Chocolate-Dipped Profiteroles with Peppermint Stick Ice Cream

Vanilla ice cream is mixed with crushed peppermint candies to fill these homemade profiteroles. The end result is an ahh-worthy dessert!

Serves: 8Prep: 4 hours 30 minutesCook: 35 minutesTotal: 5 hours 5 minutesDifficulty: Medium


Serves: 8

Ingredients

  • 1 quart Private Selection™ Double Vanilla Ice Cream, slightly softened
  • 26 Kroger® Starlight Mints Peppermint Candies, crushed, plus more for garnish
  • 2 1⁄2 teaspoons peppermint extract
  • 3⁄4 cup water
  • 6 tablespoons unsalted butter, cut into ½” pieces
  • 1 1⁄2 teaspoons granulated sugar
  • 1⁄8 teaspoon coarse salt
  • 3⁄4 cup all-purpose flour
  • 4 large eggs
  • 1 cup heavy cream
  • 1 cup Private Selection™ Semi-Sweet Chocolate Chips

Directions

  • Place softened ice cream in the bowl of a stand mixer fitted with a paddle.

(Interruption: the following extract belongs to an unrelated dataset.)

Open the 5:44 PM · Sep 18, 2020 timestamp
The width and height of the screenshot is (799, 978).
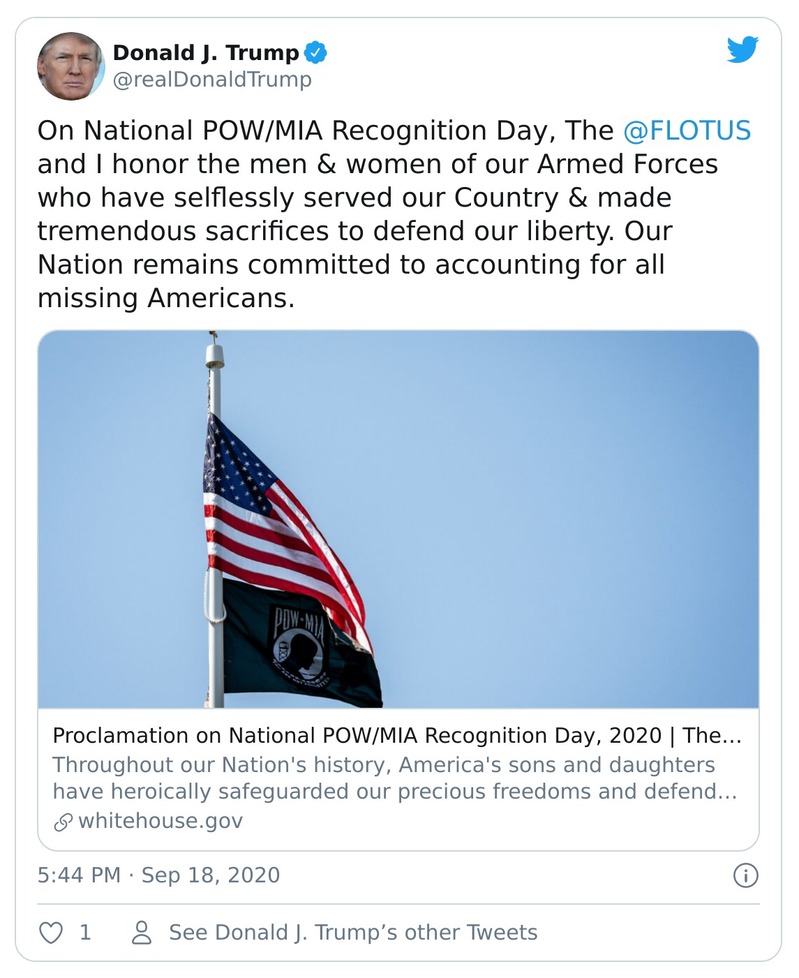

Stir in crushed peppermints and peppermint extract. Transfer to a bowl, cover and freeze for at least 4 hours, or until firm.
  • Preheat oven to 400°F. Line a sheet pan with a silicone mat or parchment paper.
  • Combine water, butter, sugar and salt in a medium saucepan. Bring to a boil, stirring until the butter is melted. Add flour, stirring constantly with a wooden spoon over medium heat until the dough forms a ball and pulls away from the sides of the pan, about 2 minutes. Remove from heat and allow to cool slightly.
  • Transfer dough to a food processor or stand mixer and beat eggs in 1 at a time. Using a rubber spatula, put the dough into a piping bag fitted with a ½” round tip. Pipe sixteen ½” mounds of dough onto sheet pan, spacing them 2” apart. Dampen finger in water and gently pat down the top of each profiterole. Brush egg wash over each one and place in oven.
  • Bake profiteroles for 20 minutes then reduce the oven temperature to 350°F. Bake another 10 minutes or until golden brown. Use a skewer to pierce the side of each pastry and allow steam to escape. Bake 5 minutes longer; transfer to a wire rack and cool completely. Profiteroles and the ice cream can be made up to a week ahead of time. Place profiteroles in a resealable freezer bag and freeze if storing. Thaw before assembling them.
  • Cut profiteroles in half, crosswise, and place 1 scoop of ice cream into the bottom. Dip the top in the warm ganache and place on ice cream. Garnish with crushed peppermint candy. Repeat for the remaining profiteroles. Serve immediately or freeze until service.
  • Bring cream to a simmer in a medium size saucepan. Remove from heat and add chocolate chips. Let stand until the chocolate softens, about 5 minutes. Whisk until smooth.